START Records to use

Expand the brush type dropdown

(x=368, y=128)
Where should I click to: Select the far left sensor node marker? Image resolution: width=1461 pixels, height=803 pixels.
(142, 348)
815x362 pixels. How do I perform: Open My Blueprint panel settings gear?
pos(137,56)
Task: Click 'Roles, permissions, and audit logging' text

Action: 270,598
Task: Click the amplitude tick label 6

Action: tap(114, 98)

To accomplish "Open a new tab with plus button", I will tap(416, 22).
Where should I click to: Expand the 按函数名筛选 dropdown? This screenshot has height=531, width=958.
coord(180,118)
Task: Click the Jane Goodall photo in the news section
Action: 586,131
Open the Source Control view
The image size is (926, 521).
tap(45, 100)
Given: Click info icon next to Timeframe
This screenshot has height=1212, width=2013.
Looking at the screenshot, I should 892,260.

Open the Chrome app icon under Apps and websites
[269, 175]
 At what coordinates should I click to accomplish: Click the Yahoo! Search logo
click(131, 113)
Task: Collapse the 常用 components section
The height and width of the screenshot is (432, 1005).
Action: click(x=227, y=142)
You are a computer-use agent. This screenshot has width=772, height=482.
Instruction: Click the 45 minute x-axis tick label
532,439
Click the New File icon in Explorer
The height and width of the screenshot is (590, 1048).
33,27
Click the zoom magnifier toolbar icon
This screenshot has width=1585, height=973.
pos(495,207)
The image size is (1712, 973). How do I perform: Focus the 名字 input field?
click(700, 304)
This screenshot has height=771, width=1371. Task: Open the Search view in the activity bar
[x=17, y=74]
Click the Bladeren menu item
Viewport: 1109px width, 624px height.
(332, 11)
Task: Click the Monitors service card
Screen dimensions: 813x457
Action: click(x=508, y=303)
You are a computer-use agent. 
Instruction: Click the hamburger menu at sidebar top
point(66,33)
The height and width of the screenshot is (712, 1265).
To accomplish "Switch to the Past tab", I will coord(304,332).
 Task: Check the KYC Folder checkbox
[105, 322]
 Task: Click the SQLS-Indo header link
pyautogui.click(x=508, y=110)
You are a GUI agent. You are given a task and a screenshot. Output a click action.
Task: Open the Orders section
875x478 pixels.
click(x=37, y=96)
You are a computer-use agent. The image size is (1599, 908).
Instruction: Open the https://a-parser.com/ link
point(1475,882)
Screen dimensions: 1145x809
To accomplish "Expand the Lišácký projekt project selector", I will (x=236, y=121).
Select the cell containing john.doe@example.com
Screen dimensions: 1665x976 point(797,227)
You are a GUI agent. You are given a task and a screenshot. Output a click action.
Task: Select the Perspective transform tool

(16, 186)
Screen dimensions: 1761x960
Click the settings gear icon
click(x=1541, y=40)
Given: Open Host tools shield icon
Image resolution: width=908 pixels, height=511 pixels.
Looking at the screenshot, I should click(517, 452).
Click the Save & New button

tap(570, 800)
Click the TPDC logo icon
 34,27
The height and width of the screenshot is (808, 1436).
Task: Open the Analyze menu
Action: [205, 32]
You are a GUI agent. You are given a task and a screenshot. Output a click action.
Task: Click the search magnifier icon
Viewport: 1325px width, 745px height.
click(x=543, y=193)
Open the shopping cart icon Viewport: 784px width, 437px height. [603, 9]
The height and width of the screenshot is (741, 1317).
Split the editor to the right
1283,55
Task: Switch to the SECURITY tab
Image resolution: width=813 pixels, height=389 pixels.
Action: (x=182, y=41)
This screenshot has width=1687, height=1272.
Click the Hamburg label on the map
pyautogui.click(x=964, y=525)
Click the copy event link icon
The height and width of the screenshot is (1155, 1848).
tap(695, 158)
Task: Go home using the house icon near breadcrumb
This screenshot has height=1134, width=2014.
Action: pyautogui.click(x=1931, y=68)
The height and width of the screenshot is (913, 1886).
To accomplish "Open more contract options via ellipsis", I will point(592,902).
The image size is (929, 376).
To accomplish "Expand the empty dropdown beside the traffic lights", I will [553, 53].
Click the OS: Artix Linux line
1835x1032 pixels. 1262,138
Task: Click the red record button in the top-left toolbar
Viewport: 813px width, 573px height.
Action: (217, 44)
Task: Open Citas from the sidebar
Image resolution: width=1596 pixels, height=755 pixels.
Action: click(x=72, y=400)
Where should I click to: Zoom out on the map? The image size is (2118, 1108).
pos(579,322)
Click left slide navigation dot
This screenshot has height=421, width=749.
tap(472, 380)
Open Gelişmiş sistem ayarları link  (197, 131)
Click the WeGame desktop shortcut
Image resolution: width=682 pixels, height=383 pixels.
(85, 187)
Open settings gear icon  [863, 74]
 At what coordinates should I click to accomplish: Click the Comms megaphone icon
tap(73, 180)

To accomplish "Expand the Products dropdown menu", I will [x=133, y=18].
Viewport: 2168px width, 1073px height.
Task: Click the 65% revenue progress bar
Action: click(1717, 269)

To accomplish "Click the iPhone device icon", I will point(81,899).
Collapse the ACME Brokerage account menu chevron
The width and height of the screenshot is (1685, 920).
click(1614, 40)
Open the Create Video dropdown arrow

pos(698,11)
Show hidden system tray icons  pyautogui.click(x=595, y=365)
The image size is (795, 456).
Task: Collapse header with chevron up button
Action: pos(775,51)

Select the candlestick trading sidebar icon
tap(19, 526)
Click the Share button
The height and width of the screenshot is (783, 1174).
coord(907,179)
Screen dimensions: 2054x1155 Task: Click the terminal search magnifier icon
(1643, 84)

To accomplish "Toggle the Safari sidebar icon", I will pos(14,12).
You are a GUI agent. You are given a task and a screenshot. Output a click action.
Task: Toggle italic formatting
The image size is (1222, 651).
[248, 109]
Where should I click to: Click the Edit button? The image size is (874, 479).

END Records to use

§ Work to be completed
Exactly as they stand, please print the lines from the first line of the records above down to the line that includes "Given: Click info icon next to Timeframe", both of those included and no others.

§ Exercise answer
Expand the brush type dropdown

(x=368, y=128)
Where should I click to: Select the far left sensor node marker? Image resolution: width=1461 pixels, height=803 pixels.
(142, 348)
815x362 pixels. How do I perform: Open My Blueprint panel settings gear?
pos(137,56)
Task: Click 'Roles, permissions, and audit logging' text

Action: 270,598
Task: Click the amplitude tick label 6

Action: tap(114, 98)

To accomplish "Open a new tab with plus button", I will tap(416, 22).
Where should I click to: Expand the 按函数名筛选 dropdown? This screenshot has height=531, width=958.
coord(180,118)
Task: Click the Jane Goodall photo in the news section
Action: 586,131
Open the Source Control view
The image size is (926, 521).
tap(45, 100)
Given: Click info icon next to Timeframe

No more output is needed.